La prima: Meloni vorrebbe candidarsi, per certificare il suo consenso personale, ma sa anche che un risultato alto di Fratelli d’Italia potrebbe cannibalizzare i suoi alleati, e avere un governo con un partito che va bene (il suo) e altri che vanno male (gli altri) potrebbe indebolire il suo governo: ne vale la pena?
Seconda ragione: Schlein. La leader del Pd vorrebbe candidarsi (anche se i vecchi e i nuovi dirigenti del Pd glielo sconsigliano: non vorrai mica fare come Berlusconi?) ma sa che potrà farlo solo se lo farà anche Meloni. Ma perché Schlein vuole candidarsi?

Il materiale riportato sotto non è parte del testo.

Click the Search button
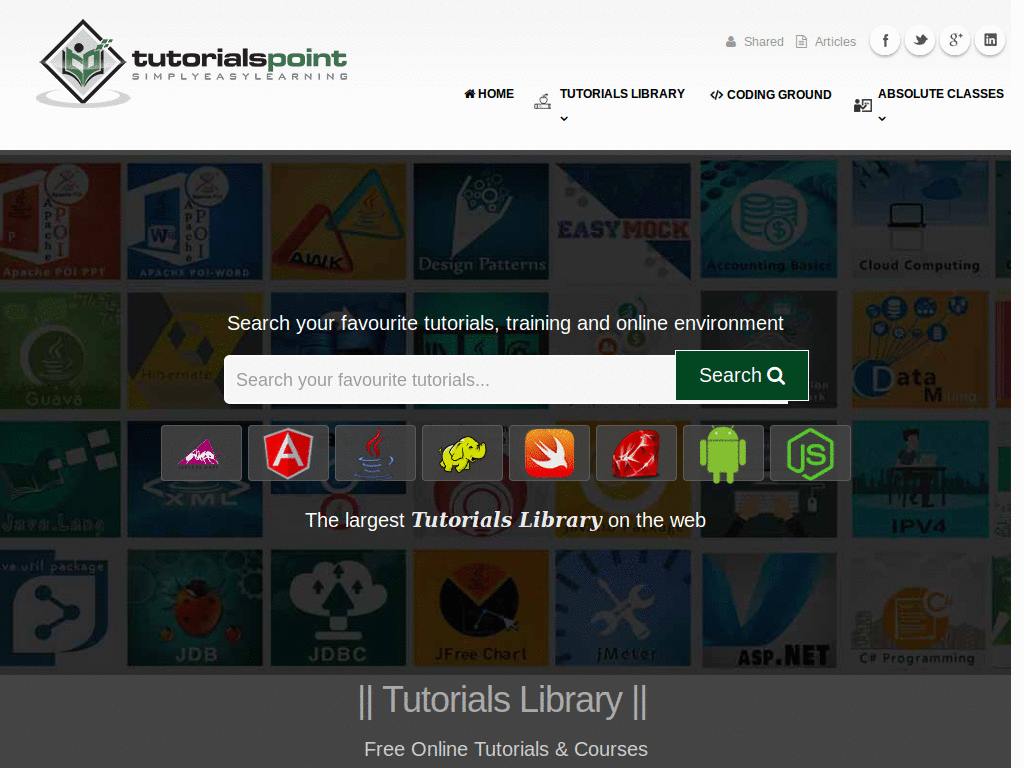The image size is (1024, 768). (x=741, y=375)
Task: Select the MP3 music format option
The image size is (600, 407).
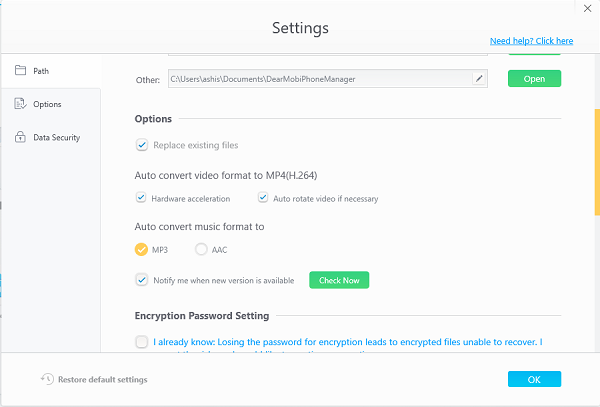Action: 141,249
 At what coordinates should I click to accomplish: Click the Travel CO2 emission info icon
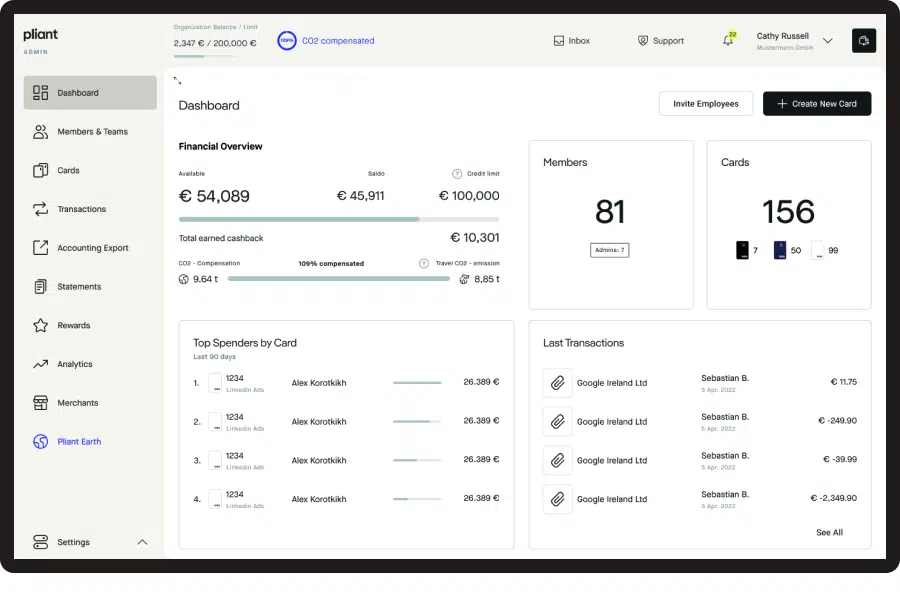click(x=424, y=264)
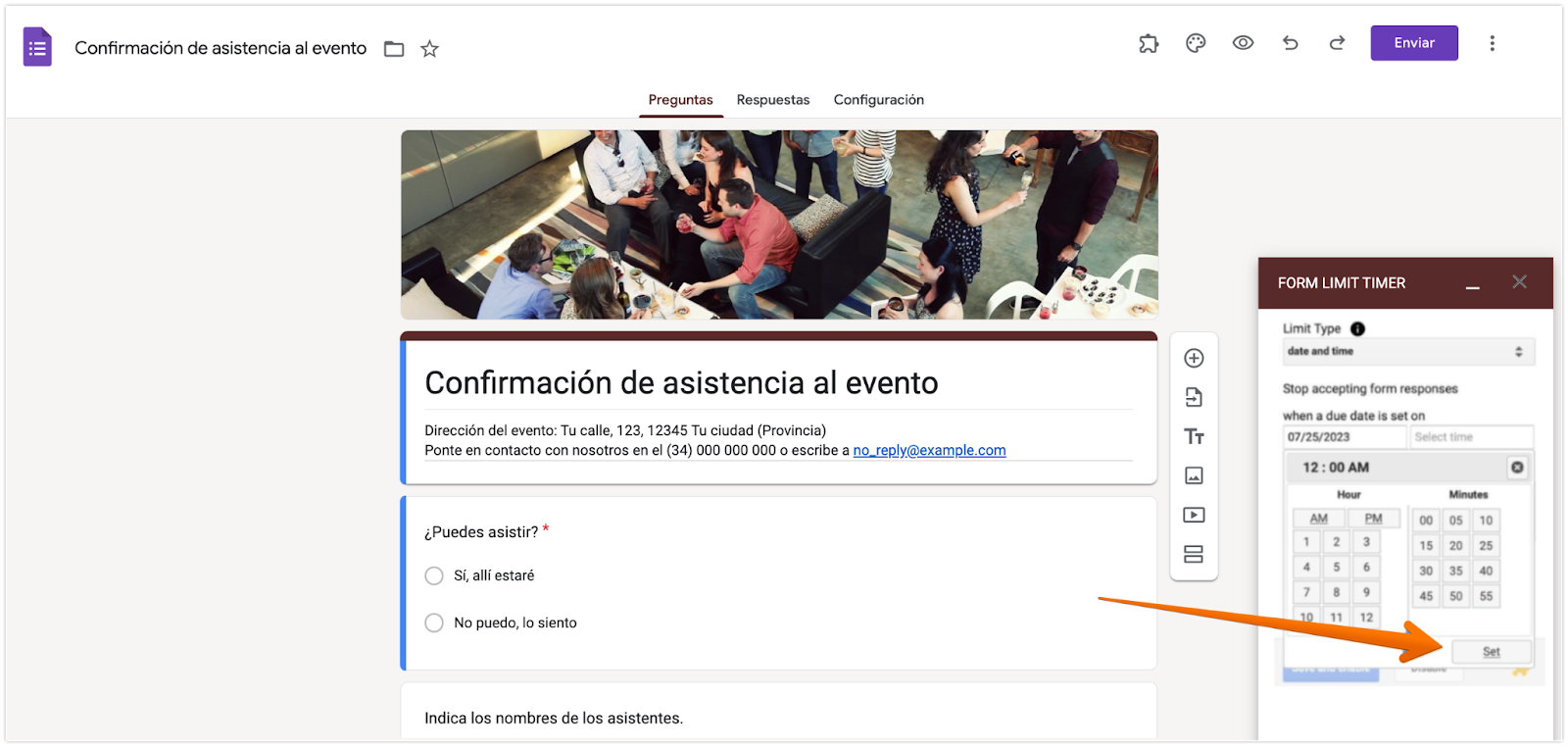Open the theme palette customizer

click(1196, 43)
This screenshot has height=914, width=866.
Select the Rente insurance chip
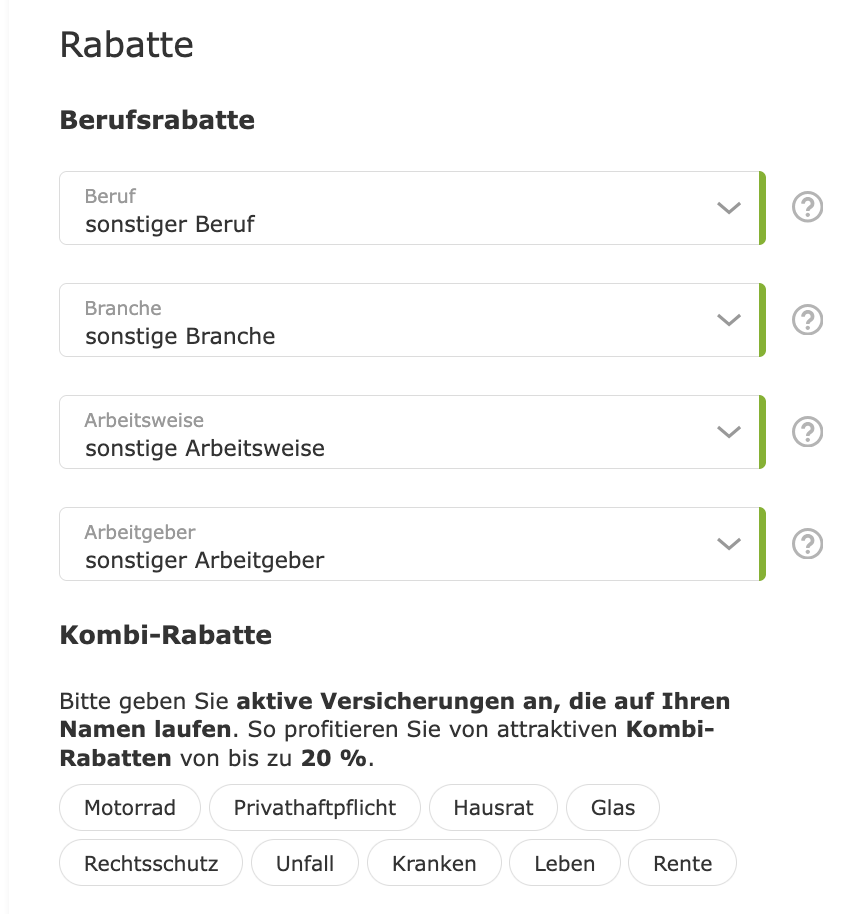(682, 863)
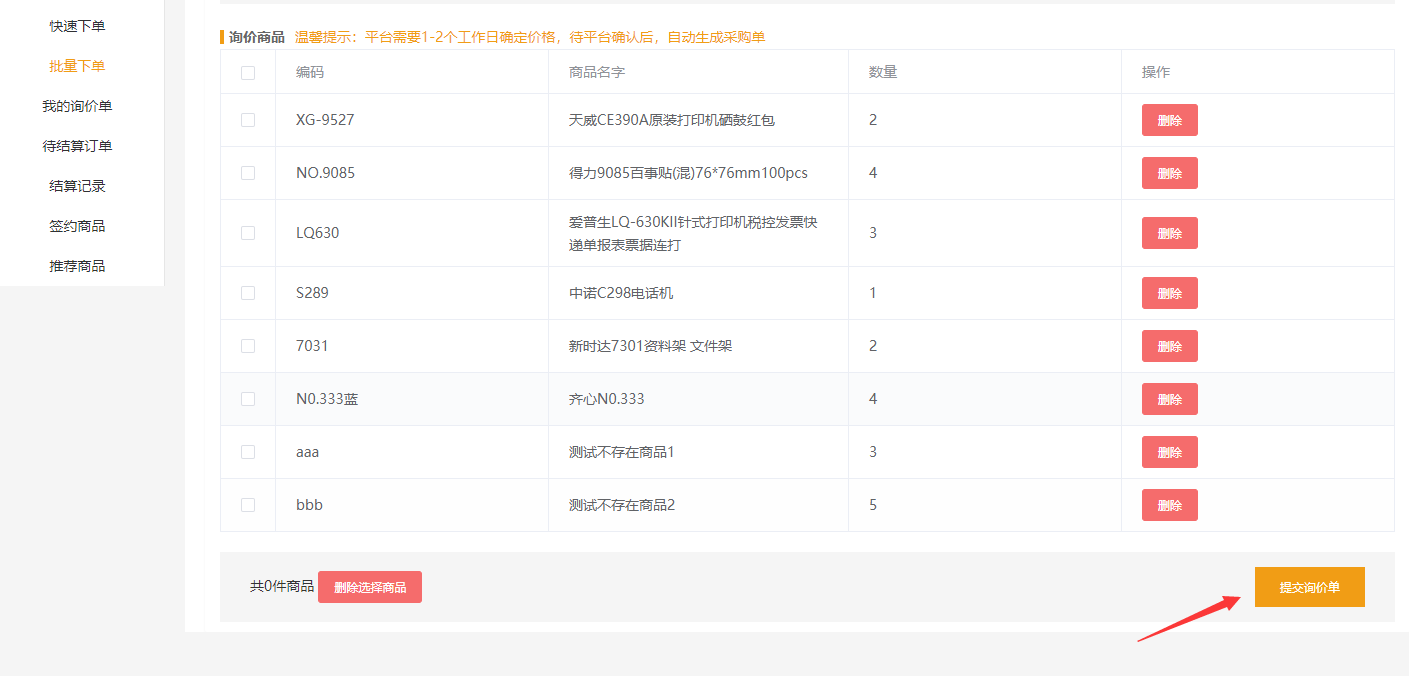Tick the LQ630 row checkbox
This screenshot has width=1409, height=676.
(x=248, y=233)
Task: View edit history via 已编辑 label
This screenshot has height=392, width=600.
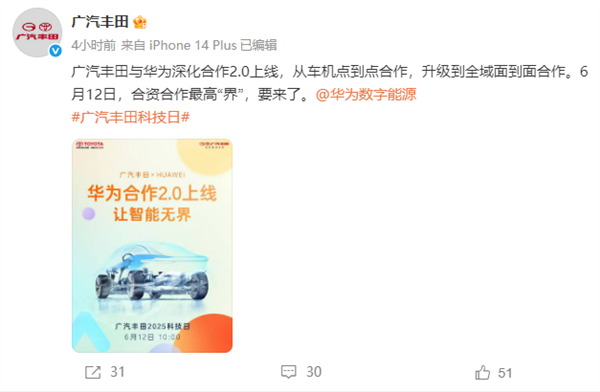Action: (x=258, y=45)
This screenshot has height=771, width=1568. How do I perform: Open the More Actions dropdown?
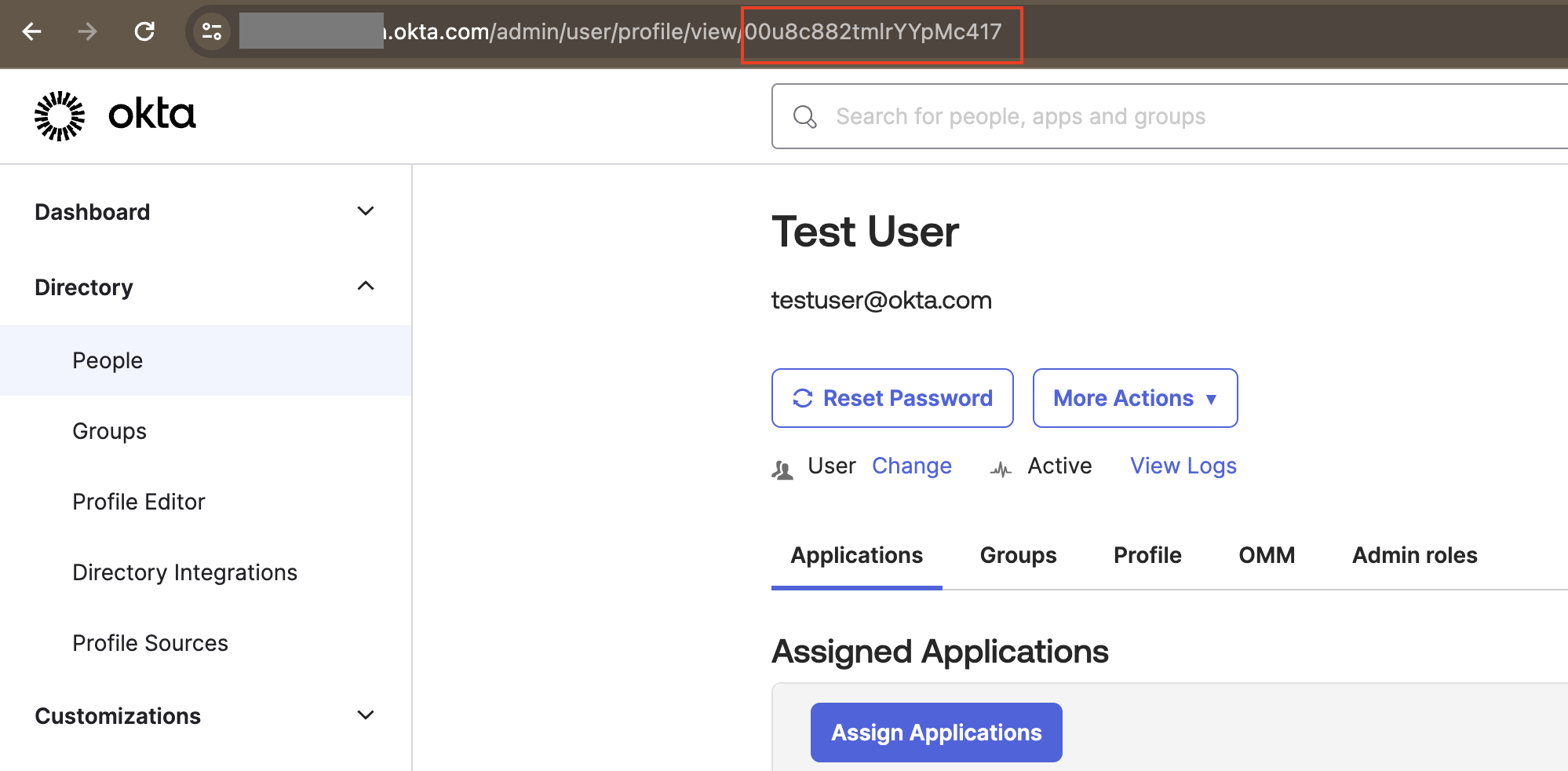(1135, 398)
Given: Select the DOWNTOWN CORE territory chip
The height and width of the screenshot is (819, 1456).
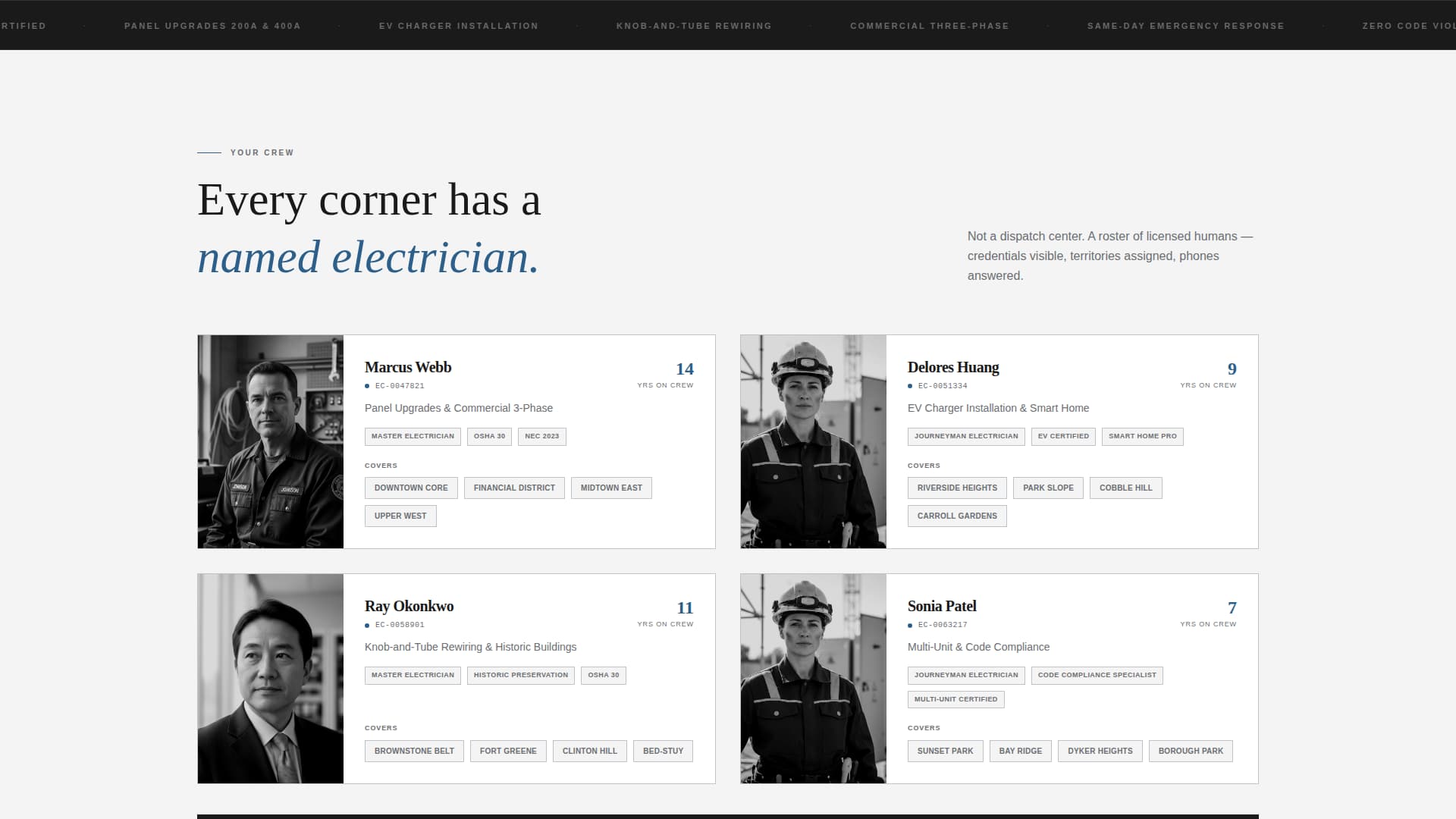Looking at the screenshot, I should (x=410, y=488).

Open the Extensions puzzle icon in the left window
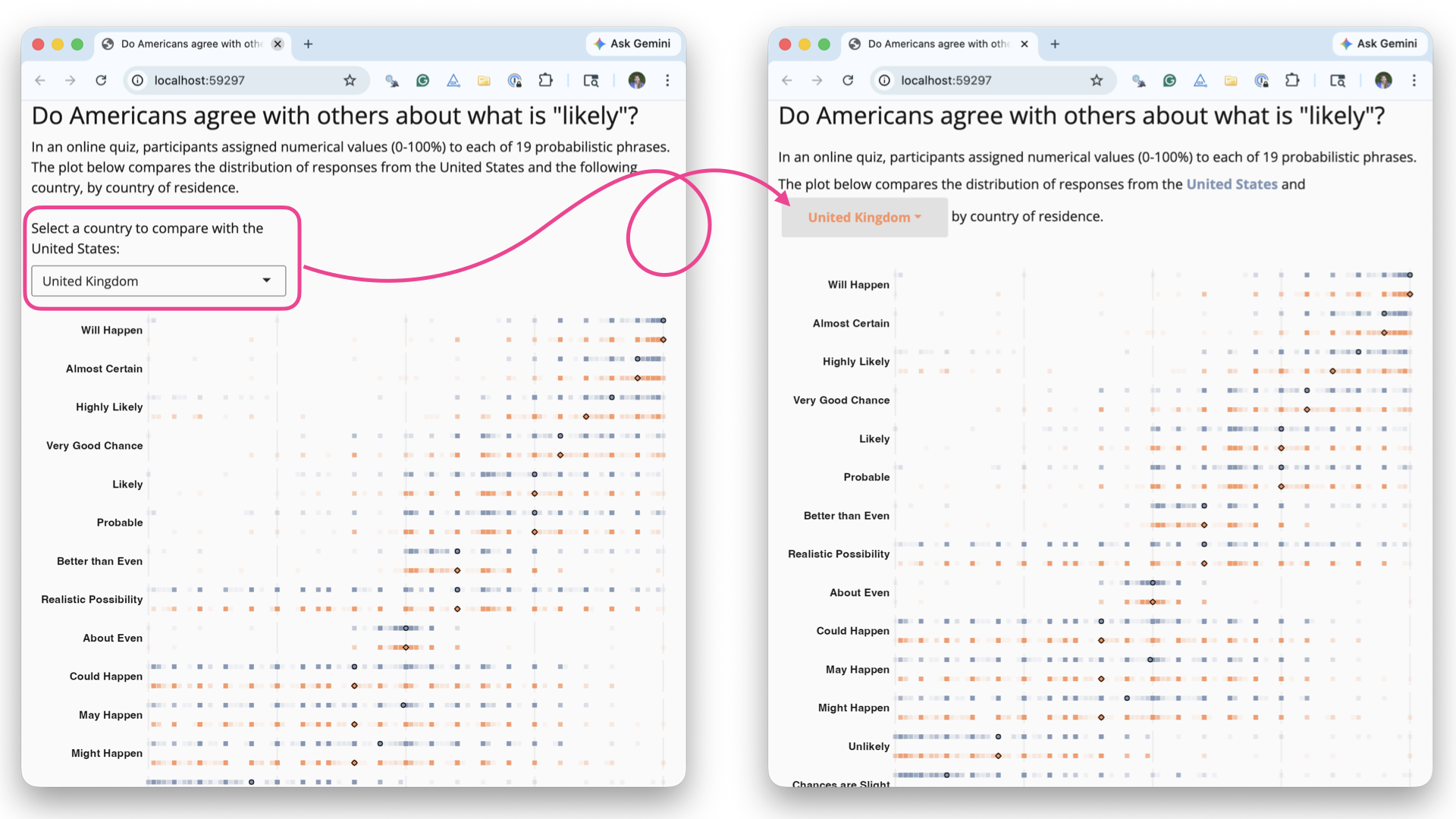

Perché il suo Pd ha bisogno di superare quota 20 per cento per evitare che il Pd rottami rapidamente la leadership di Schlein (il 20 per cento è una soglia psicologica, più bassa del 22,7 per cento ottenuto dal Pd alle ultime Europee, più alta del 19 per cento ottenuto dal Pd nel 2022) e perché anche uno zero virgola di valore aggiunto potrebbe essere decisivo per arrivare a quella soglia.
Tema numero tre: Salvini. Il vicepremier vorrebbe candidarsi ma vuole evitare di pesarsi e, allo stesso tempo, sa che senza raccogliere molti voti c'è chi potrebbe chiedere il suo scalpo (e sa che tra quelli che potrebbero chiedere il suo scalpo c'è anche il governatore del Veneto Luca Zaia, al quale Salvini vorrebbe fare il terzo mandato, cosa oggi proibita dalla legge, anche per evitare di avercelo tra le scatole tra un anno).